→ **Given task**
Can you render every line of the records below as a numbered list, leaving out the blank lines?

** begin Given records **

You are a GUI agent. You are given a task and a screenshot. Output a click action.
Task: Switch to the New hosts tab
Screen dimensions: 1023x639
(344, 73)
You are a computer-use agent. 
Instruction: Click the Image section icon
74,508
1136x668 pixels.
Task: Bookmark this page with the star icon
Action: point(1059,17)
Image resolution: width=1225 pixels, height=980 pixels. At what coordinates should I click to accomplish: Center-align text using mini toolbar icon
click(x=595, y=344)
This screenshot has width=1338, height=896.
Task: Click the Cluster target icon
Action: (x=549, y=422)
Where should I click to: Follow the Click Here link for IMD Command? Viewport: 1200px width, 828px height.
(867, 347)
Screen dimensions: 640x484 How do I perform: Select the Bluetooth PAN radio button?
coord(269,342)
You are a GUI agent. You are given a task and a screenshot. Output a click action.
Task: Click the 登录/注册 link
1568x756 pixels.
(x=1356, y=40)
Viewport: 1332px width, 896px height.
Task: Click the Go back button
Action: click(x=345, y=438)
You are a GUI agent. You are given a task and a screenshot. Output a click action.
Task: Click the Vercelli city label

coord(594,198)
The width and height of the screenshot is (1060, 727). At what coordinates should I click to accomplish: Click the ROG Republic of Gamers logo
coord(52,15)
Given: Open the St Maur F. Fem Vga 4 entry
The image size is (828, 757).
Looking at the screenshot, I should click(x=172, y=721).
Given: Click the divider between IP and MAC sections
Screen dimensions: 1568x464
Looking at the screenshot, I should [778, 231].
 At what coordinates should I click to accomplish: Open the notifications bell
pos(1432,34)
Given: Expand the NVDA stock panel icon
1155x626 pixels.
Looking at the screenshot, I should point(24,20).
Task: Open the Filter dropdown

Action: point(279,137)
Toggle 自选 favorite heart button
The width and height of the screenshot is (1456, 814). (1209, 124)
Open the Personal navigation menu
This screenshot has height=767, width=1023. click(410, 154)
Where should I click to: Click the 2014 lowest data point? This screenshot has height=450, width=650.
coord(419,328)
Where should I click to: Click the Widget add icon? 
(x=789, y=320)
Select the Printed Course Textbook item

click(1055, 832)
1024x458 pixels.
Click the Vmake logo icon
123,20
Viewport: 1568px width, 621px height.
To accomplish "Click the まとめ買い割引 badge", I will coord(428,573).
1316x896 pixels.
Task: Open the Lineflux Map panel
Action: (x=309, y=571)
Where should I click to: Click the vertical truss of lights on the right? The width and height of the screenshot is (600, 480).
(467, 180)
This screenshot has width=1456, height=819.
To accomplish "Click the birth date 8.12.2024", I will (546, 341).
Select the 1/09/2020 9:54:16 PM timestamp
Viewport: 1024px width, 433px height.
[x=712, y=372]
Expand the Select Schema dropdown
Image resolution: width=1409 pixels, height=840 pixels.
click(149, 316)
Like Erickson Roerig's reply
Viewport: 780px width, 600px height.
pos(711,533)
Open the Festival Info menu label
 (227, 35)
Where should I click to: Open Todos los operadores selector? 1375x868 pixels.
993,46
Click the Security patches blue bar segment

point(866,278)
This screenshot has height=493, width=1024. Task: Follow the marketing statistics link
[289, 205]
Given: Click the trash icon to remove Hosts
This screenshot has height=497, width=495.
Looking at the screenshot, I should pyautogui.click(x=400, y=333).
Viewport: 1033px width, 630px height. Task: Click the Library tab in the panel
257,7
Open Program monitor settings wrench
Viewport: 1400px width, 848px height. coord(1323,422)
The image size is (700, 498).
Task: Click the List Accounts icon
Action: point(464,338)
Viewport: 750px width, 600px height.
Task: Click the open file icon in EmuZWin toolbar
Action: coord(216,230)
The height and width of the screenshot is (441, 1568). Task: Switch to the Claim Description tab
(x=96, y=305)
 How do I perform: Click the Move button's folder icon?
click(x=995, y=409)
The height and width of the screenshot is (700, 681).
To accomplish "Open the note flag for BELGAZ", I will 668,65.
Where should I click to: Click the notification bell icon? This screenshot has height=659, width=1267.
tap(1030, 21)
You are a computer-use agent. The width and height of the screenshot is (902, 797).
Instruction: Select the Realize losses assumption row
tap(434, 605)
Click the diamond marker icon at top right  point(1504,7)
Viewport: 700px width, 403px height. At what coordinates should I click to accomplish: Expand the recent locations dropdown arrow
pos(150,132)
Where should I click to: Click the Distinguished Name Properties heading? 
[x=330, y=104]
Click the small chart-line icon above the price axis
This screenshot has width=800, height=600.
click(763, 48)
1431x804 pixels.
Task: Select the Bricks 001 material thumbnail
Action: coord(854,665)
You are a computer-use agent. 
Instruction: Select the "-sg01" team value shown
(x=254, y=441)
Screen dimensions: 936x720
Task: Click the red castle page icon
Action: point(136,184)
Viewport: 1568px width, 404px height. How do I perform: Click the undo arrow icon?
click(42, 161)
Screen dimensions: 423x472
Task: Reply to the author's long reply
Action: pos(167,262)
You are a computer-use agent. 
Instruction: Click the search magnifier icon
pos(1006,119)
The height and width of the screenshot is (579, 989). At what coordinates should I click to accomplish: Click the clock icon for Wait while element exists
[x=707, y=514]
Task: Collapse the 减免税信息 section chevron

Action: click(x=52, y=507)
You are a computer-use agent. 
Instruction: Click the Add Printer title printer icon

** end Given records **

→ **Written answer**
1. You are a GUI agent. You are given a task and a screenshot. Output a click action.
2. Task: Switch to the New hosts tab
3. Screen dimensions: 1023x639
4. (344, 73)
5. You are a computer-use agent. 
6. Instruction: Click the Image section icon
7. 74,508
8. 1136x668 pixels.
9. Task: Bookmark this page with the star icon
10. Action: point(1059,17)
11. Image resolution: width=1225 pixels, height=980 pixels. At what coordinates should I click to accomplish: Center-align text using mini toolbar icon
12. click(x=595, y=344)
13. This screenshot has width=1338, height=896.
14. Task: Click the Cluster target icon
15. Action: (x=549, y=422)
16. Where should I click to: Follow the Click Here link for IMD Command? Viewport: 1200px width, 828px height.
17. (867, 347)
18. Screen dimensions: 640x484 How do I perform: Select the Bluetooth PAN radio button?
19. coord(269,342)
20. You are a GUI agent. You are given a task and a screenshot. Output a click action.
21. Task: Click the 登录/注册 link
22. 1568x756 pixels.
23. (x=1356, y=40)
24. Viewport: 1332px width, 896px height.
25. Task: Click the Go back button
26. Action: click(x=345, y=438)
27. You are a GUI agent. You are given a task and a screenshot. Output a click action.
28. Task: Click the Vercelli city label
29. coord(594,198)
30. The width and height of the screenshot is (1060, 727). At what coordinates should I click to accomplish: Click the ROG Republic of Gamers logo
31. coord(52,15)
32. Given: Open the St Maur F. Fem Vga 4 entry
33. The image size is (828, 757).
34. Looking at the screenshot, I should click(x=172, y=721).
35. Given: Click the divider between IP and MAC sections
36. Screen dimensions: 1568x464
37. Looking at the screenshot, I should [778, 231].
38.  At what coordinates should I click to accomplish: Open the notifications bell
39. pos(1432,34)
40. Given: Expand the NVDA stock panel icon
41. 1155x626 pixels.
42. Looking at the screenshot, I should point(24,20).
43. Task: Open the Filter dropdown
44. Action: point(279,137)
45. Toggle 自选 favorite heart button
46. The width and height of the screenshot is (1456, 814). (1209, 124)
47. Open the Personal navigation menu
48. This screenshot has height=767, width=1023. click(410, 154)
49. Where should I click to: Click the 2014 lowest data point? This screenshot has height=450, width=650.
50. coord(419,328)
51. Where should I click to: Click the Widget add icon? 
52. (x=789, y=320)
53. Select the Printed Course Textbook item
54. click(1055, 832)
55. 1024x458 pixels.
56. Click the Vmake logo icon
57. 123,20
58. Viewport: 1568px width, 621px height.
59. To accomplish "Click the まとめ買い割引 badge", I will coord(428,573).
60. 1316x896 pixels.
61. Task: Open the Lineflux Map panel
62. Action: (x=309, y=571)
63. Where should I click to: Click the vertical truss of lights on the right? The width and height of the screenshot is (600, 480).
64. (467, 180)
65. This screenshot has width=1456, height=819.
66. To accomplish "Click the birth date 8.12.2024", I will (546, 341).
67. Select the 1/09/2020 9:54:16 PM timestamp
68. Viewport: 1024px width, 433px height.
69. [x=712, y=372]
70. Expand the Select Schema dropdown
71. Image resolution: width=1409 pixels, height=840 pixels.
72. click(149, 316)
73. Like Erickson Roerig's reply
74. Viewport: 780px width, 600px height.
75. pos(711,533)
76. Open the Festival Info menu label
77.  (227, 35)
78. Where should I click to: Open Todos los operadores selector? 1375x868 pixels.
79. 993,46
80. Click the Security patches blue bar segment
81. point(866,278)
82. This screenshot has height=493, width=1024. Task: Follow the marketing statistics link
83. [289, 205]
84. Given: Click the trash icon to remove Hosts
85. This screenshot has height=497, width=495.
86. Looking at the screenshot, I should pyautogui.click(x=400, y=333).
87. Viewport: 1033px width, 630px height. Task: Click the Library tab in the panel
88. 257,7
89. Open Program monitor settings wrench
90. Viewport: 1400px width, 848px height. coord(1323,422)
91. The image size is (700, 498).
92. Task: Click the List Accounts icon
93. Action: point(464,338)
94. Viewport: 750px width, 600px height.
95. Task: Click the open file icon in EmuZWin toolbar
96. Action: coord(216,230)
97. The height and width of the screenshot is (441, 1568). Task: Switch to the Claim Description tab
98. (x=96, y=305)
99.  How do I perform: Click the Move button's folder icon?
100. click(x=995, y=409)
101. The height and width of the screenshot is (700, 681).
102. To accomplish "Open the note flag for BELGAZ", I will 668,65.
103. Where should I click to: Click the notification bell icon? This screenshot has height=659, width=1267.
104. tap(1030, 21)
105. You are a computer-use agent. The width and height of the screenshot is (902, 797).
106. Instruction: Select the Realize losses assumption row
107. tap(434, 605)
108. Click the diamond marker icon at top right  point(1504,7)
109. Viewport: 700px width, 403px height. At what coordinates should I click to accomplish: Expand the recent locations dropdown arrow
110. pos(150,132)
111. Where should I click to: Click the Distinguished Name Properties heading? 
112. [x=330, y=104]
113. Click the small chart-line icon above the price axis
114. This screenshot has width=800, height=600.
115. click(763, 48)
116. 1431x804 pixels.
117. Task: Select the Bricks 001 material thumbnail
118. Action: coord(854,665)
119. You are a computer-use agent. 
120. Instruction: Select the "-sg01" team value shown
121. (x=254, y=441)
122. Screen dimensions: 936x720
123. Task: Click the red castle page icon
124. Action: point(136,184)
125. Viewport: 1568px width, 404px height. How do I perform: Click the undo arrow icon?
126. click(42, 161)
127. Screen dimensions: 423x472
128. Task: Reply to the author's long reply
129. Action: pos(167,262)
130. You are a computer-use agent. 
131. Instruction: Click the search magnifier icon
132. pos(1006,119)
133. The height and width of the screenshot is (579, 989). At what coordinates should I click to accomplish: Click the clock icon for Wait while element exists
134. [x=707, y=514]
135. Task: Collapse the 减免税信息 section chevron
136. Action: click(x=52, y=507)
137. You are a computer-use agent. 
138. Instruction: Click the Add Printer title printer icon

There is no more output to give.